* **Task brief**
Copy the lines below exactly, starting with the first and finishing with the one holding "Toggle the library sidebar view icon"; do not copy the pictures.

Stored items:
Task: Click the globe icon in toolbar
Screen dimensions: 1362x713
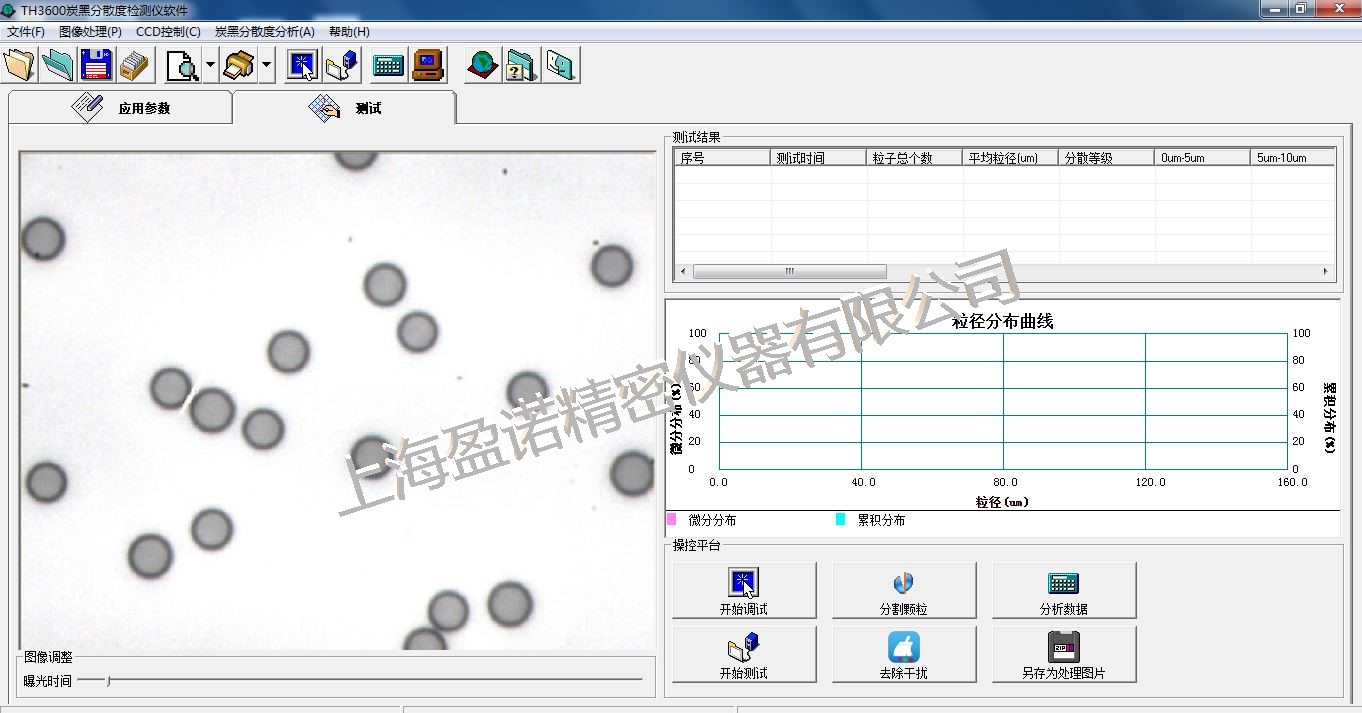Action: point(483,66)
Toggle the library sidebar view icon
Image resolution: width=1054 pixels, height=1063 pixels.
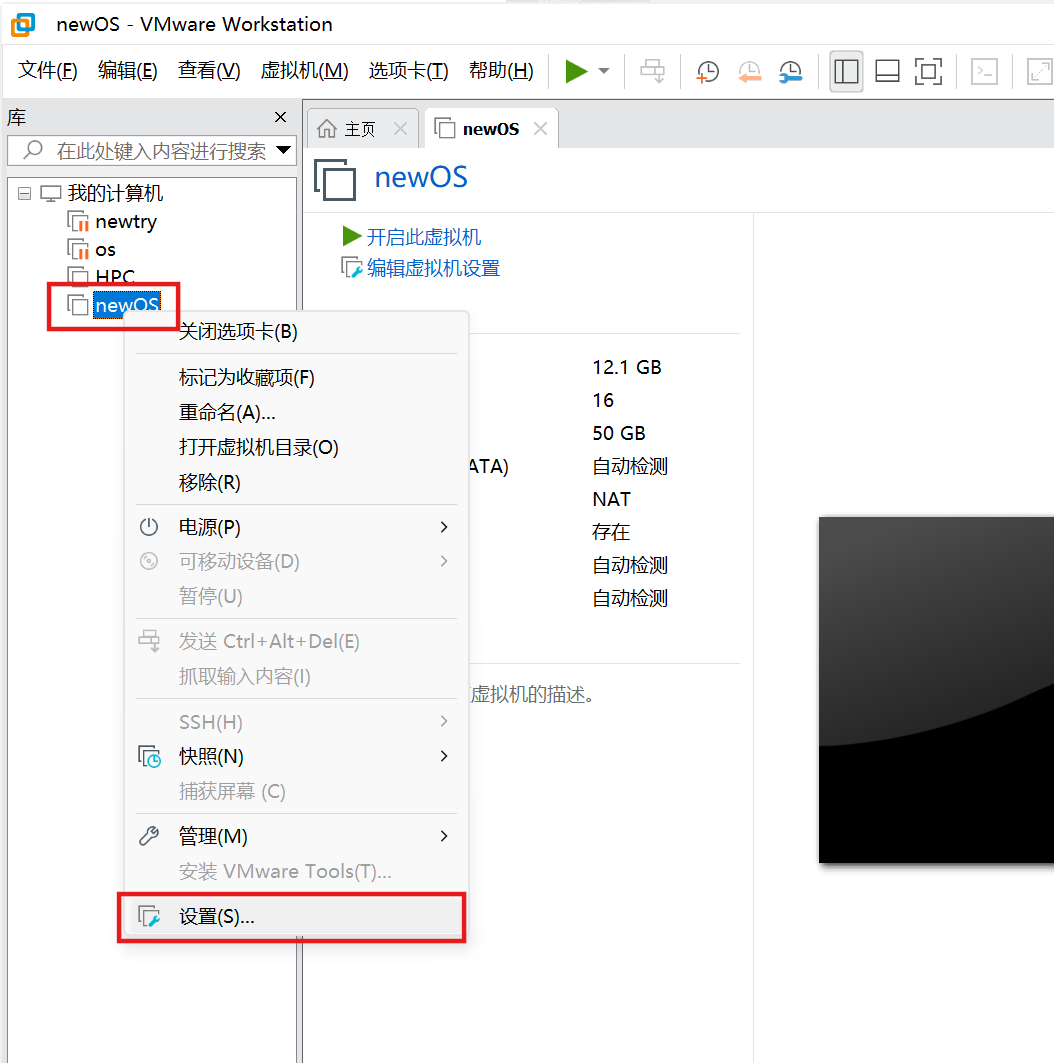coord(846,71)
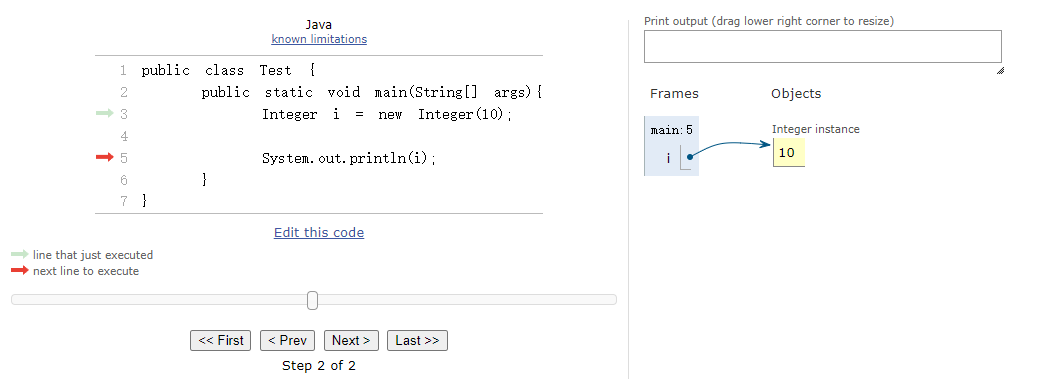
Task: Click inside the Print output text box
Action: (x=822, y=47)
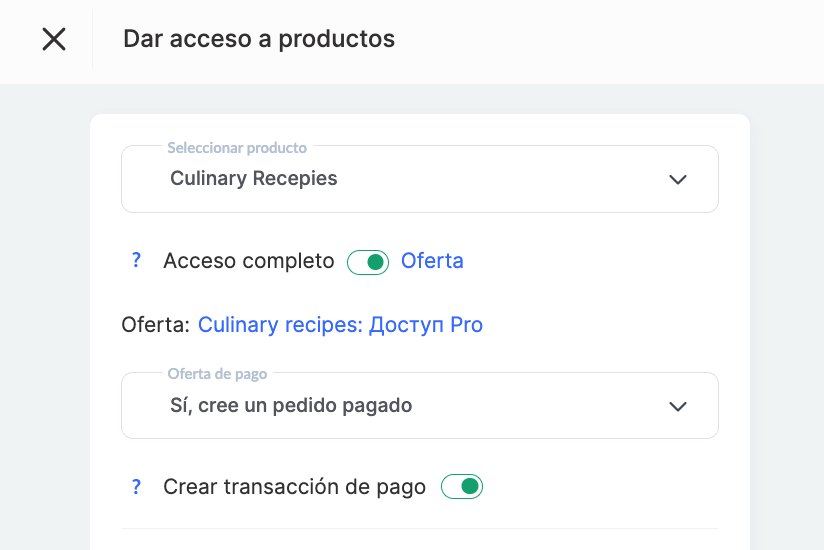Turn off Crear transacción de pago toggle

[462, 487]
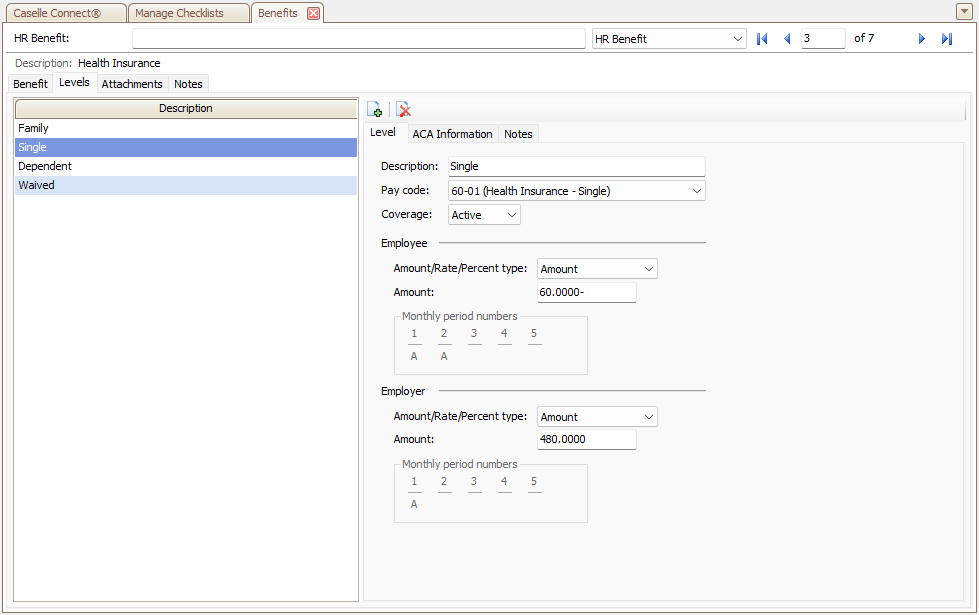The width and height of the screenshot is (979, 615).
Task: Toggle Employee monthly period number 3
Action: (x=474, y=356)
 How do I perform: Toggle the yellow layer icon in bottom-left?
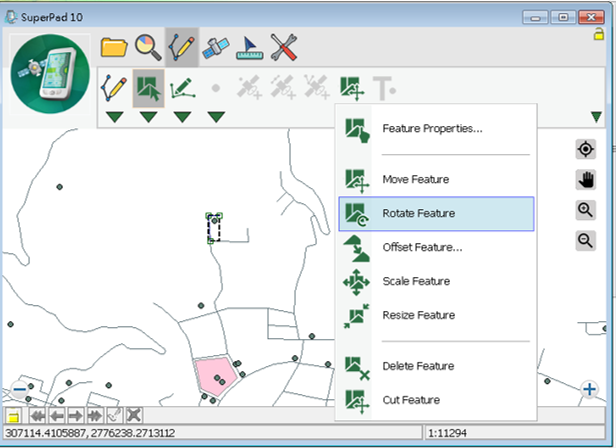pyautogui.click(x=14, y=415)

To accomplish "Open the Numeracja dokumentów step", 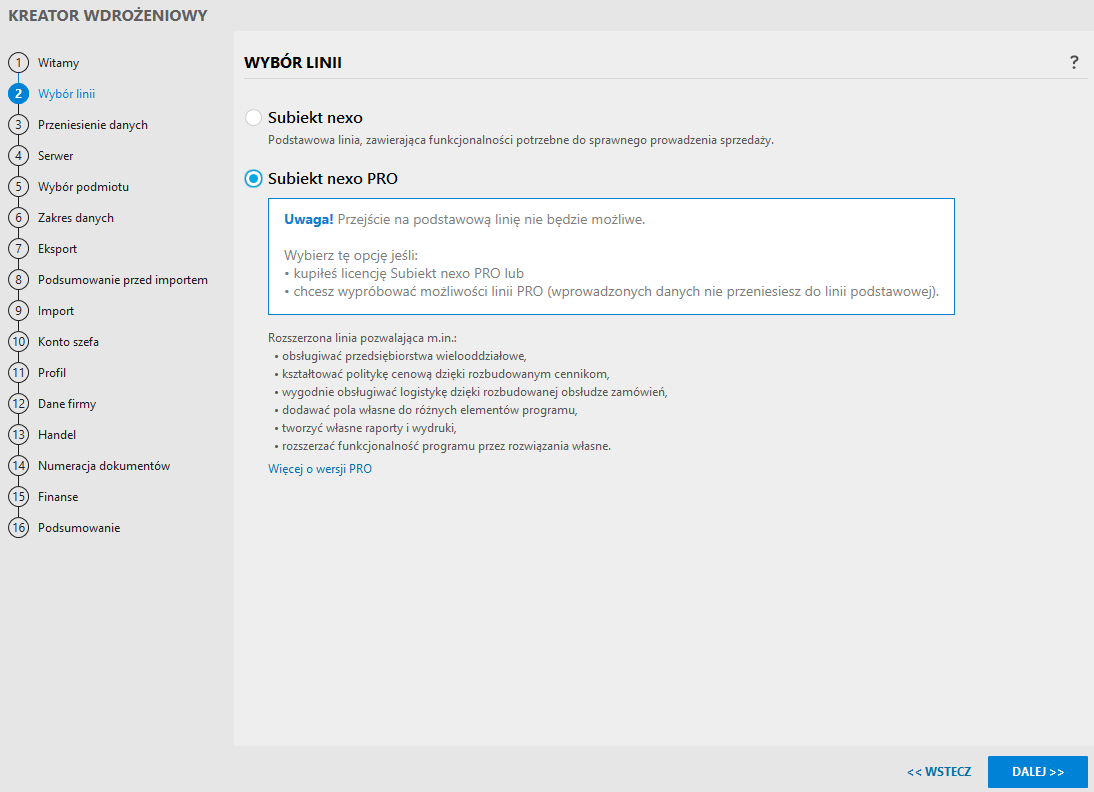I will (x=104, y=466).
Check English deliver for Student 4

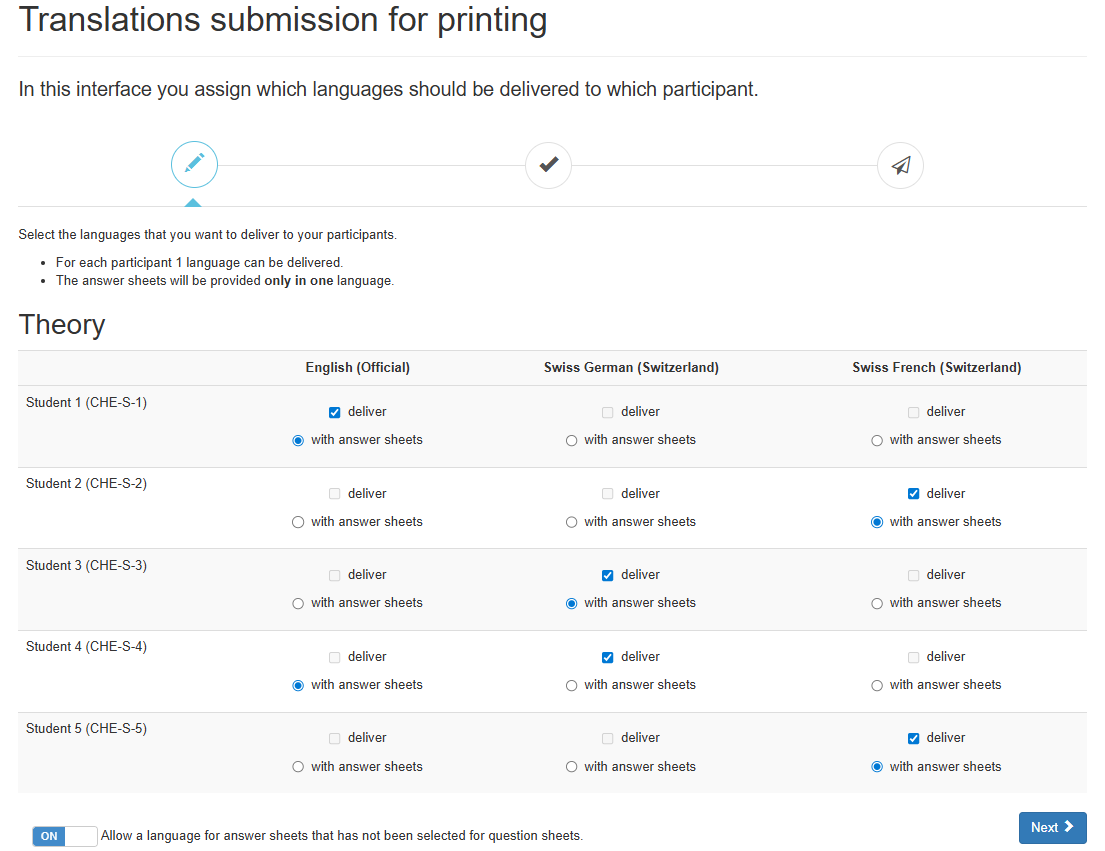tap(335, 657)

* **Answer below**
Task: Click the globe icon in toolbar
Screen dimensions: 1362x713
Action: point(483,66)
Toggle the library sidebar view icon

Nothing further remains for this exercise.